Contacts ascribed this to weak global demand, sterling’s recent
appreciation against the US dollar and the expiry of fixed-price
contracts taken out during 2008’s spike in commodity prices.
Looking forward, however, many contacts were planning on
the basis that the recent strengthening of the world economy
and the pickup in oil prices would lead to increases in materials
costs.
Output prices
Spare capacity had continued to press down on the prices of
business services and manufactured goods, reflected in a drift
down in the Agents’ scores (Chart 5). That had been most
marked for business services, where most contacts had
reported prices down relative to the same period a year earlier.
Many professional service providers had cut fees and
charge-out rates; hotel room rates and air travel prices had
fallen; and the excess of retail and office space had led to
downward pressure on rents. Manufacturers had also reported
that their output prices were under downward pressure.

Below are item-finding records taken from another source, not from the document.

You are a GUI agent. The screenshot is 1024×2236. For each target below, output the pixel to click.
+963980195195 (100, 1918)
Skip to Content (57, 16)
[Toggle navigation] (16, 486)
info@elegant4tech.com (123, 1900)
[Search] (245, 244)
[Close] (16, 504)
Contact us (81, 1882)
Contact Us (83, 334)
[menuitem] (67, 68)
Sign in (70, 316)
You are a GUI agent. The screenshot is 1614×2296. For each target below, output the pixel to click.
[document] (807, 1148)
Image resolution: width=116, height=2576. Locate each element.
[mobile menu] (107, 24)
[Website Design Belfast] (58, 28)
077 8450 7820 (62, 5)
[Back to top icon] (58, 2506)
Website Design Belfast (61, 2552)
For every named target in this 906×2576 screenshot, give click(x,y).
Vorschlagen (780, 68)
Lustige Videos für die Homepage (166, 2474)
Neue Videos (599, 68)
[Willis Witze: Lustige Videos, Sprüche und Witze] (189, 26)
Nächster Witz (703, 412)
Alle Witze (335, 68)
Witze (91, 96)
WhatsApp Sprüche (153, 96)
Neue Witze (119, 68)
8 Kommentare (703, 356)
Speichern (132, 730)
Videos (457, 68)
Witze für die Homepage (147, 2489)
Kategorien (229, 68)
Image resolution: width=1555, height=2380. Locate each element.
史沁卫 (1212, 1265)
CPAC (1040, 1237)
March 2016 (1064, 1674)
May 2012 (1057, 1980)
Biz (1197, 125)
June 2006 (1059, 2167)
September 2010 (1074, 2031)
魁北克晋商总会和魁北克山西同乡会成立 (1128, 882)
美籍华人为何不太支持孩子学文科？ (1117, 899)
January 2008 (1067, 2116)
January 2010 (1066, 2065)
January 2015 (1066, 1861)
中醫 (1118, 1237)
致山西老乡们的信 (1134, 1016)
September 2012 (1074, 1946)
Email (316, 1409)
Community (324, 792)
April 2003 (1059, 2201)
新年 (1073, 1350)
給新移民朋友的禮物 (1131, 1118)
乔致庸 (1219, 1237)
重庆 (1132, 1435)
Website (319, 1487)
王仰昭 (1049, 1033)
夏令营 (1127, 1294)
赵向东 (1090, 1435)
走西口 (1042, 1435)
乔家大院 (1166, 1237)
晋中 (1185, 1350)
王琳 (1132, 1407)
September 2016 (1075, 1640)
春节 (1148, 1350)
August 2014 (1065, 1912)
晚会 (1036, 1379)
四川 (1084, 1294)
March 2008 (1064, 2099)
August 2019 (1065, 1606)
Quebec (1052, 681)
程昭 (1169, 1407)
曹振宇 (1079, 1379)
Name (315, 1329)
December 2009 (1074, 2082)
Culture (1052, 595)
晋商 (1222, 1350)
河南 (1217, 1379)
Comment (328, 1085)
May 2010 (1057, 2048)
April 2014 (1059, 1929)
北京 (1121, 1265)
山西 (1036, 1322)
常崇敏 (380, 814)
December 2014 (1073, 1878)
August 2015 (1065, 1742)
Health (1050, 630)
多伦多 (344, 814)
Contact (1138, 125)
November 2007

But
with very low gross profit margins, many had sought to resist
that pressure, so that the trend in prices was less stark than
was the case for business services.
Consumer prices
As had been the case for some time, consumer goods price
inflation remained low, but positive. New car prices had
continued to rise as dealers passed on manufacturers’ price
increases. And there had been some further reports of
pass-through of higher import prices. Some contacts
anticipated further pass-through in the autumn. But as in the
previous report, others had scaled back plans for future
pass-through having been surprised by the sensitivity of
demand to recent changes in price. There was further evidence
that the downward pressure from widespread promotional
activity had eased as consumer demand had picked up and
retailers had cleared excess stocks. A similar picture was
evident in the services sector, where the slight improvement in
consumer demand in recent months had ameliorated earlier
downward pressure on price inflation.